Manchester United hofft auf ein kleines Vermögen bei seinem Börsengang: Der englische Fußball-Rekordmeister peilt Einnahmen von bis zu 333 Millionen Dollar an, wie aus dem am Montag aktualisierten Börsenprospekt hervorgeht. Knapp 16,7 Millionen Aktien sollen zu einem Stückpreis zwischen 16 und 20 Dollar an die Anleger verkauft werden.

Die Aktualisierung des Börsenprospekts ist ein weiterer Schritt auf dem Weg aufs Parkett. Die aus den USA stammenden Besitzer - die Milliardärsfamilie Glazer - hatten sich entschieden, den Club an der New York Stock Exchange zu listen. Das bedeutet, die Aktien werden demnächst an der berühmten Wall Street gehandelt.

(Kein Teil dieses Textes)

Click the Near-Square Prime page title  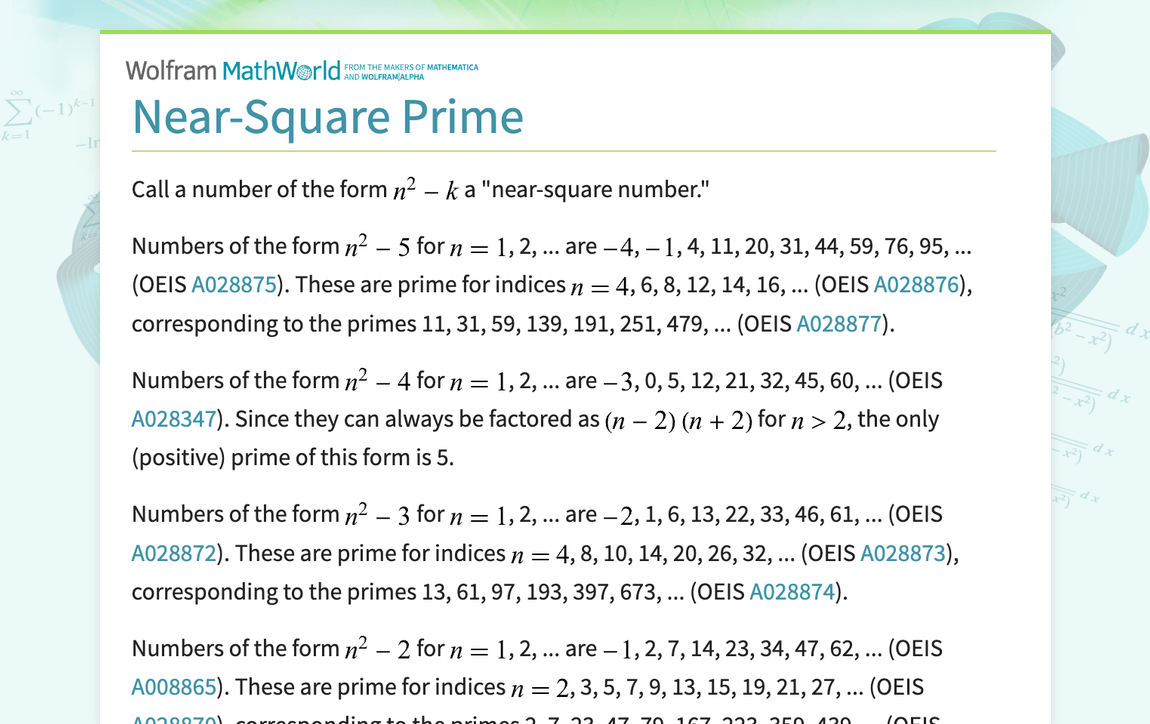328,117
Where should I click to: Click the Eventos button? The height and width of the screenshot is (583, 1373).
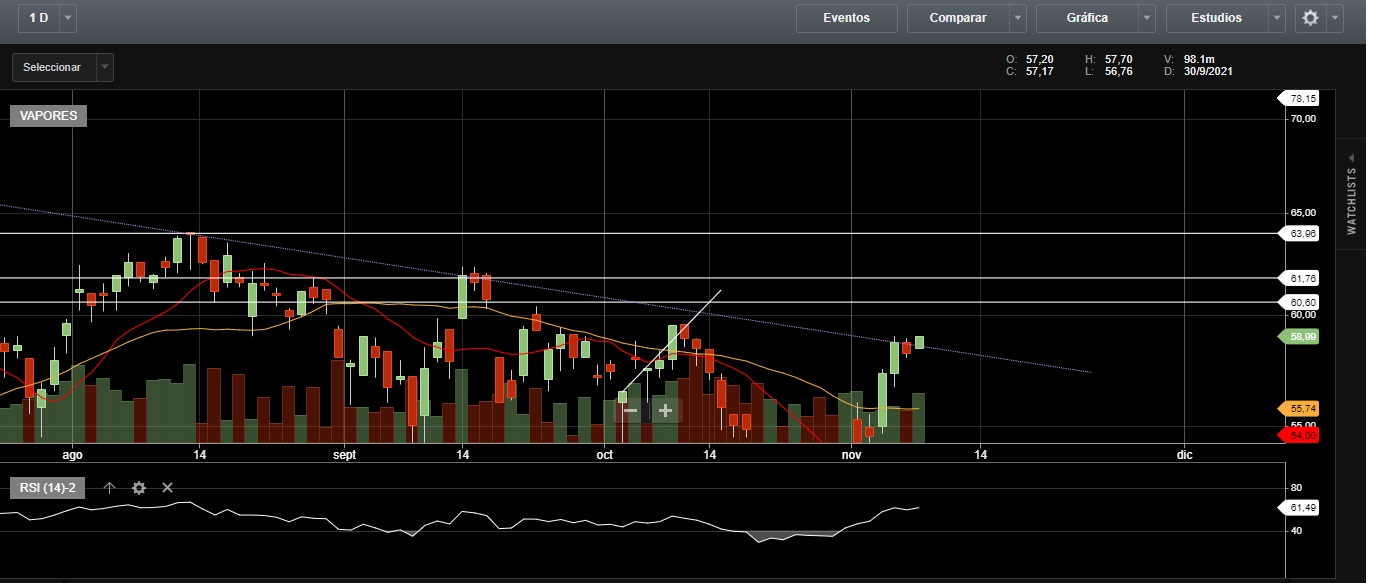click(x=846, y=18)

Gemäss einem Bericht von «Handelsblatt Online» soll die Roadshow morgen Mittwoch beginnen. Einen genauen Termin für den Börsengang gibt es aber weiterhin nicht. Auch wäre denkbar, dass Manchester United den Börsengang in letzter Minute abbläst - wenn etwa die Nachfrage der Anleger nach den Wertpapieren zu gering wäre. Mit den Einnahmen sollen die hohen Schulden des Clubs abgebaut werden, die noch aus der Übernahme durch den derzeitigen Besitzer Malcolm Glazer im Jahr 2005 stammen.

Gemäss Medienberichten hat «ManU» zudem mit General Motors (respektive dessen Tochter Chevrolet) einen neuen Sponsoringvertrag über sieben Jahren abgeschlossen. Nebst einer einmaligen Zahlung von 100 Millionen Dollar sollen jährlich 60 bis 70 Millionen in die Kassen der Briten gespült werden.